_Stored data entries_
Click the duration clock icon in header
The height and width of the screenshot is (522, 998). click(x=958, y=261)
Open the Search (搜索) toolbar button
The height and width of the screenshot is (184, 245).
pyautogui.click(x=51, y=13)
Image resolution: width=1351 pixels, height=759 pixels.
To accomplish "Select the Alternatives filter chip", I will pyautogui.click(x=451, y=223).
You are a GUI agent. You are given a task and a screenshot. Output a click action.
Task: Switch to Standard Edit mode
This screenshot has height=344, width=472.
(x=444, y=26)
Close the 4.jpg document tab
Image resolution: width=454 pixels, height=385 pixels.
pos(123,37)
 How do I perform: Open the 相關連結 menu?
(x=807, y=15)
...
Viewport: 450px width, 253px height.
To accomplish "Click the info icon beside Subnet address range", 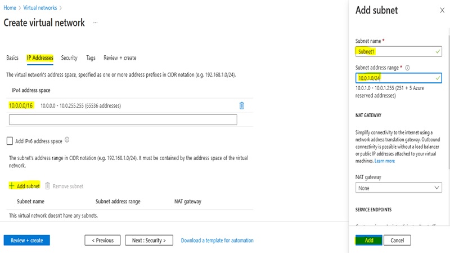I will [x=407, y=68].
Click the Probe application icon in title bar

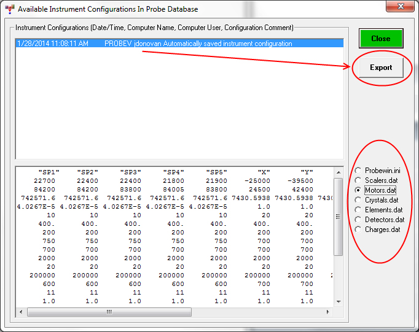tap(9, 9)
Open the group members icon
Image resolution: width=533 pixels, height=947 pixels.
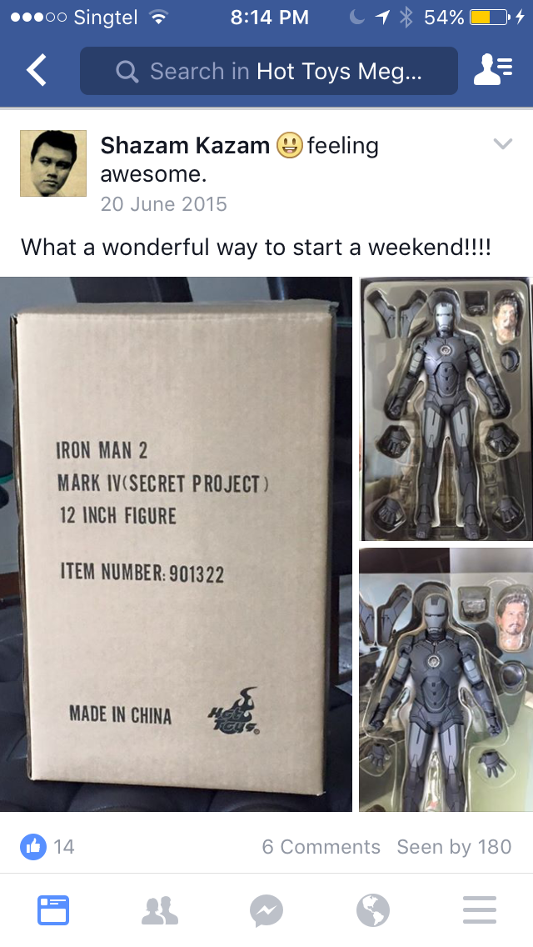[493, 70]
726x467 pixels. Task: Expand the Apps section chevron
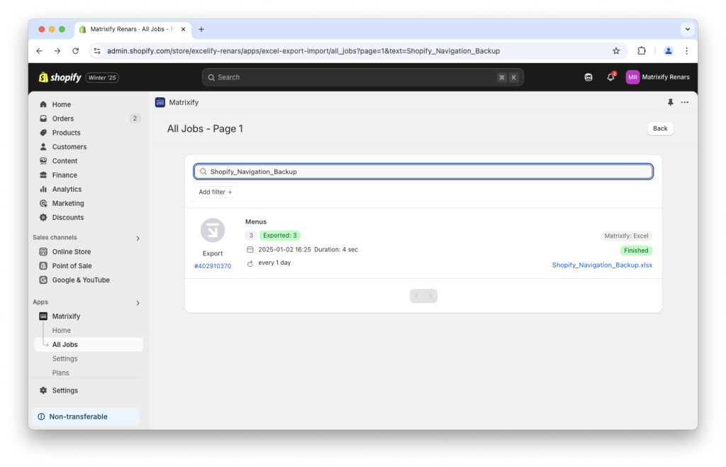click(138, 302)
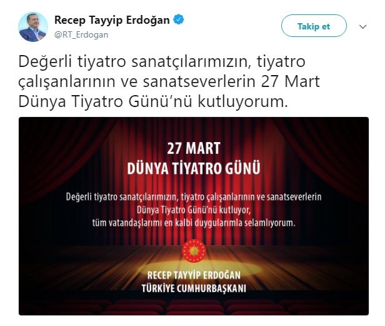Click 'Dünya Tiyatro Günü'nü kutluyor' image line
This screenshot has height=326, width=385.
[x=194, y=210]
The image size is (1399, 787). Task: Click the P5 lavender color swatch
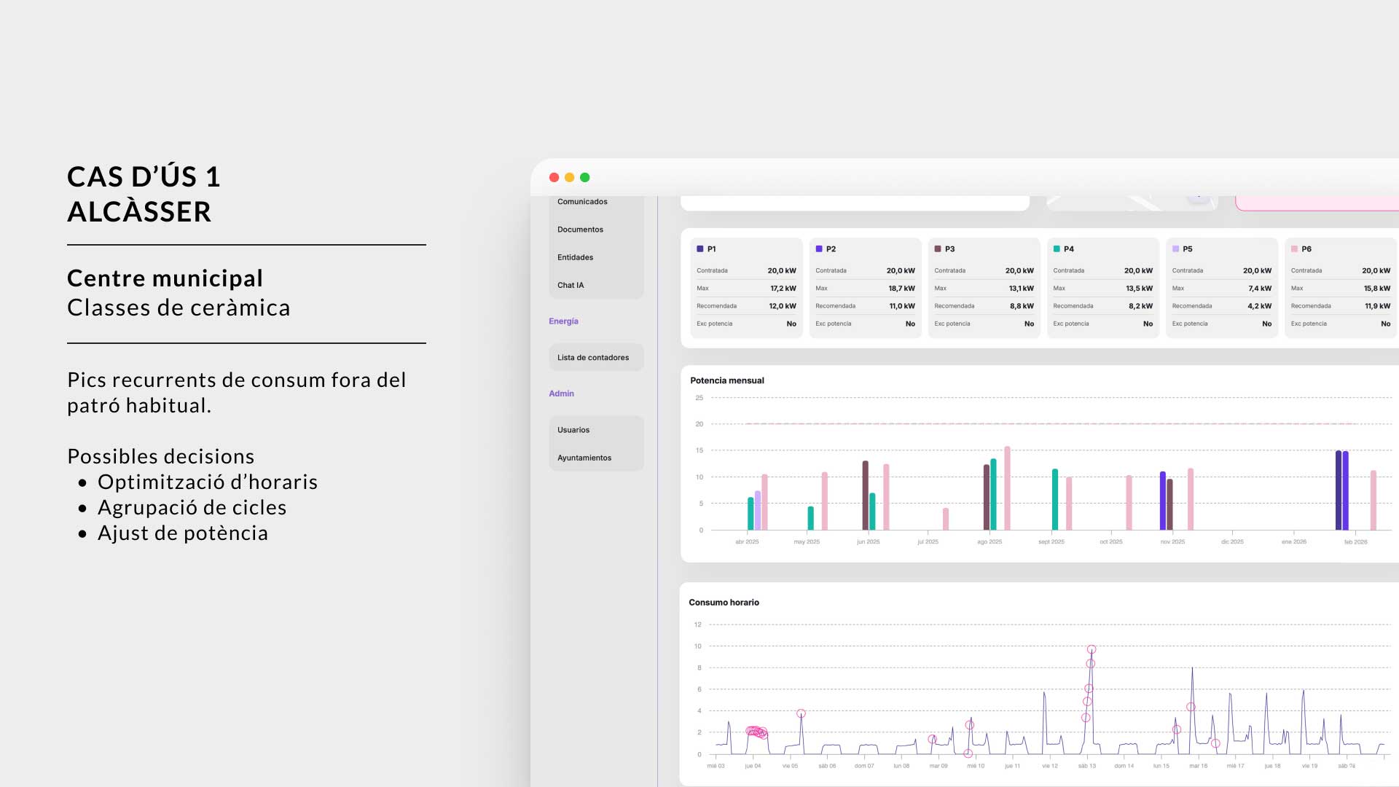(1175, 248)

_TASK DETAILS_
The range runs from the line above containing "Image resolution: width=1351" to the line containing "Task: Switch to Standard Edit mode", inclusive. Restate those lines word for word and no others.

_EXPECTED ANSWER_
Image resolution: width=1351 pixels, height=759 pixels.
To accomplish "Select the Alternatives filter chip", I will pyautogui.click(x=451, y=223).
You are a GUI agent. You are given a task and a screenshot. Output a click action.
Task: Switch to Standard Edit mode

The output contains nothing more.